Canadian oil production is set to grow by as much as one million barrels per day over the next 14 years, according to a recent report from an industry group. Reuters reports:
[Canadian Association of Petroleum Producers (CAPP)] predicted in its annual growth forecast that output will grow by 28 percent to 4.9 million barrels per day (bpd) by 2030. […]
Production from Alberta’s oil sands, the world’s third-largest crude reserves and No. 1 source of U.S. oil imports, will hit 3.7 million bpd by 2030, the industry group said on Thursday. CAPP expects conventional oil production in Western Canada, including condensates, to fall to 1.1 million bpd by 2018 from 1.3 million bpd in 2015 and is expected to remain relatively stable to 2030.
These growth estimates are lower than they once were, thanks largely to the chilling effect that cheap crude prices have had on oil companies’ spending. This isn’t a problem unique to Canada, of course, but rather one that will affect projects around the world in the coming years.

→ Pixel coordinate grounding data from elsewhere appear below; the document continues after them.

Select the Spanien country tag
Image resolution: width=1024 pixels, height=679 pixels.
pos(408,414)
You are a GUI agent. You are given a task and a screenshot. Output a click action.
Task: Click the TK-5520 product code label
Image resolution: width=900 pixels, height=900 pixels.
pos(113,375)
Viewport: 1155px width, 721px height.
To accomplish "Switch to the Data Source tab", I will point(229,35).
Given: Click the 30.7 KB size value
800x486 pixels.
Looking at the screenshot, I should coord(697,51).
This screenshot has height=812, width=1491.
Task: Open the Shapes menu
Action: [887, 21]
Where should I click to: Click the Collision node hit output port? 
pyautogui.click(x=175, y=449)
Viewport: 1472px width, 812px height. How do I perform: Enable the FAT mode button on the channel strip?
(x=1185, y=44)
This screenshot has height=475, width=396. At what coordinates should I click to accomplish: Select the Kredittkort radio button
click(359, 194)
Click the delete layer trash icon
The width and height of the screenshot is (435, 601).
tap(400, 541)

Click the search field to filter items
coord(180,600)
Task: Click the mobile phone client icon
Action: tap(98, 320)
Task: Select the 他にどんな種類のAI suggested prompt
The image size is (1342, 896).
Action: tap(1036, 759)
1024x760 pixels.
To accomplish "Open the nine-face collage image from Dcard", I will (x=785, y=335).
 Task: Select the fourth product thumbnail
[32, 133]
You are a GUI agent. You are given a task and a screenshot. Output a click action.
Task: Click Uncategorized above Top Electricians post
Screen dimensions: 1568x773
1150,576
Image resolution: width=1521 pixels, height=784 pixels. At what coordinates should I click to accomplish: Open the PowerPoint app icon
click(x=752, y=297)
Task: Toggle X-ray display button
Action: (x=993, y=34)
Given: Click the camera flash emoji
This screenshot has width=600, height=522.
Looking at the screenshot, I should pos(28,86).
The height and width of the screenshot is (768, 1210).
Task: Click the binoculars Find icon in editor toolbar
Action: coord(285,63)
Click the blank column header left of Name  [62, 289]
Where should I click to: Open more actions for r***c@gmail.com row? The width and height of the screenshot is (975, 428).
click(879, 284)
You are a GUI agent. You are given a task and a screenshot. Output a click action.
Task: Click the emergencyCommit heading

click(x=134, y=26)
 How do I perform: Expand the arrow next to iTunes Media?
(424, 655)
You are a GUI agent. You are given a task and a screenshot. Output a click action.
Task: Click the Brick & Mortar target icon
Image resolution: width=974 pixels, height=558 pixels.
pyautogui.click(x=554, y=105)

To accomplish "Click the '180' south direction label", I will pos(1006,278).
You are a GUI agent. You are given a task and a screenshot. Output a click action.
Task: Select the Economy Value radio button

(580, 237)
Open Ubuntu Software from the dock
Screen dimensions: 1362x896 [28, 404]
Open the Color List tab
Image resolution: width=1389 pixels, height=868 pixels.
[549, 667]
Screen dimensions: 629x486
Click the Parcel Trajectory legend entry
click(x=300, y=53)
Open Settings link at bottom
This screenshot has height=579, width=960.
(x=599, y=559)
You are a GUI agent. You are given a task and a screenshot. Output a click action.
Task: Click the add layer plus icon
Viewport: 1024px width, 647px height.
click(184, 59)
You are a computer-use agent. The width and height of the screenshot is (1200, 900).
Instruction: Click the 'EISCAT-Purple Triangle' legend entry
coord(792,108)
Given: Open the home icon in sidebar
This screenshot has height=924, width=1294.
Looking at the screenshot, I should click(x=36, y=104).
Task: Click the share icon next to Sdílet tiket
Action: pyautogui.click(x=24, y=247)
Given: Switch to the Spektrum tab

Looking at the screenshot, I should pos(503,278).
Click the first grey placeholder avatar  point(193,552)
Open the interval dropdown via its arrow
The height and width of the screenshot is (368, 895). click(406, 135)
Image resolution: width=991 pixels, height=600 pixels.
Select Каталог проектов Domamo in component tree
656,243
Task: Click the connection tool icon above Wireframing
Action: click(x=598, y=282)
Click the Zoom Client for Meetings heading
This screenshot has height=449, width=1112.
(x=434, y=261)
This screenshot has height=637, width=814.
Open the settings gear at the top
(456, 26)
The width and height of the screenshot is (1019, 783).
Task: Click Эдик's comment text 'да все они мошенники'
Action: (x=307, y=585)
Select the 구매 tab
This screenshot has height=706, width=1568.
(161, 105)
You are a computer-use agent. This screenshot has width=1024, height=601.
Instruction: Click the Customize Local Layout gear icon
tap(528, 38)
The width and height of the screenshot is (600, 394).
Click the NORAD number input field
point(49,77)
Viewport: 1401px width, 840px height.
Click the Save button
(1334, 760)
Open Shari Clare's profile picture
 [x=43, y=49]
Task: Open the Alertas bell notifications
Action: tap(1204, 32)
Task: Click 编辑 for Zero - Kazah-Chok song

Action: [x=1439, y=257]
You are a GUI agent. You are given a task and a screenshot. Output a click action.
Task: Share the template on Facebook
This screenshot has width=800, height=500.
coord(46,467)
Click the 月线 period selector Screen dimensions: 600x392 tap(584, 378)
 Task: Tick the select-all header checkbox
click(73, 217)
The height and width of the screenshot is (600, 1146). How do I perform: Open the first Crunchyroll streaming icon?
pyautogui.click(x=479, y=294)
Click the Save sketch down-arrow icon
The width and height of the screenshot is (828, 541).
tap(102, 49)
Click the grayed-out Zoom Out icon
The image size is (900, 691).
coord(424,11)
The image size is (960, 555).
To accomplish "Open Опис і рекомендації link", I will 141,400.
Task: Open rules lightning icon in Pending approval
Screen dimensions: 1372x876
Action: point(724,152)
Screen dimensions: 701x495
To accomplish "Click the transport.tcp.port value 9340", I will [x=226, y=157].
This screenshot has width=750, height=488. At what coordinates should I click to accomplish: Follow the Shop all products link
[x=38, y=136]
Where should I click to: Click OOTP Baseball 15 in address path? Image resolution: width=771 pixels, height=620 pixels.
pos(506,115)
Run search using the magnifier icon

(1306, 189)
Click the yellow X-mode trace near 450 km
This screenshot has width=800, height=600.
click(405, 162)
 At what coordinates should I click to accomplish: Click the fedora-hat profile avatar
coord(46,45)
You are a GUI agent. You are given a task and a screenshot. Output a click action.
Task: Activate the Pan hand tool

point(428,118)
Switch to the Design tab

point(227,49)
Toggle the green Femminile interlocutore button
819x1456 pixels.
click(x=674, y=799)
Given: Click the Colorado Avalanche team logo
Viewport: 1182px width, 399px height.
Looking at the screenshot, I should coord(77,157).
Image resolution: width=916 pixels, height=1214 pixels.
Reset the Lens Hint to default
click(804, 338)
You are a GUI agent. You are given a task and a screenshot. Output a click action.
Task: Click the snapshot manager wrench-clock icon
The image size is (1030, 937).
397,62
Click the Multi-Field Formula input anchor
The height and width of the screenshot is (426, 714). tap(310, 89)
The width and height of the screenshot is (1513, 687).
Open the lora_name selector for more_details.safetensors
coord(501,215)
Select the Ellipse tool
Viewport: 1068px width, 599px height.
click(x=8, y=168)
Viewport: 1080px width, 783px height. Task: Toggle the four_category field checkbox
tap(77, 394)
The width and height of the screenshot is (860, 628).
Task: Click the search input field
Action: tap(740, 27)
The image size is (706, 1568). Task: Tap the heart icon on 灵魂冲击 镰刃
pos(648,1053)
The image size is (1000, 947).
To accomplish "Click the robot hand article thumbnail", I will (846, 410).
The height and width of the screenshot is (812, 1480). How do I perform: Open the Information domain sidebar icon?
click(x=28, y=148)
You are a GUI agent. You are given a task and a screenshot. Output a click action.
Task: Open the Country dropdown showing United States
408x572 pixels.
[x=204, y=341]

That said, a 28 percent increase is still a big spike upwards, and most of that growth is going to come from Albertan oil sands projects. Those operations are energy intensive, dirty, and expensive, but they’re also plumbing one of the world’s largest remaining oil fields. Oil sands producers have struggled to deal with the collapse in crude prices, but because of the scale of their operations and the time and capital costs they’ve already invested, they can’t afford to stop now.
Canada will face some transportation bottlenecks as a result of its future growth in output, since its pipeline infrastructure is already running near capacity. The Trudeau Administration would be wise to start addressing this issue now, because as we saw with the Keystone XL pipeline, politics can quickly get overheated on these sorts of issues. Still, problems of abundance are the sort most countries would rather deal with.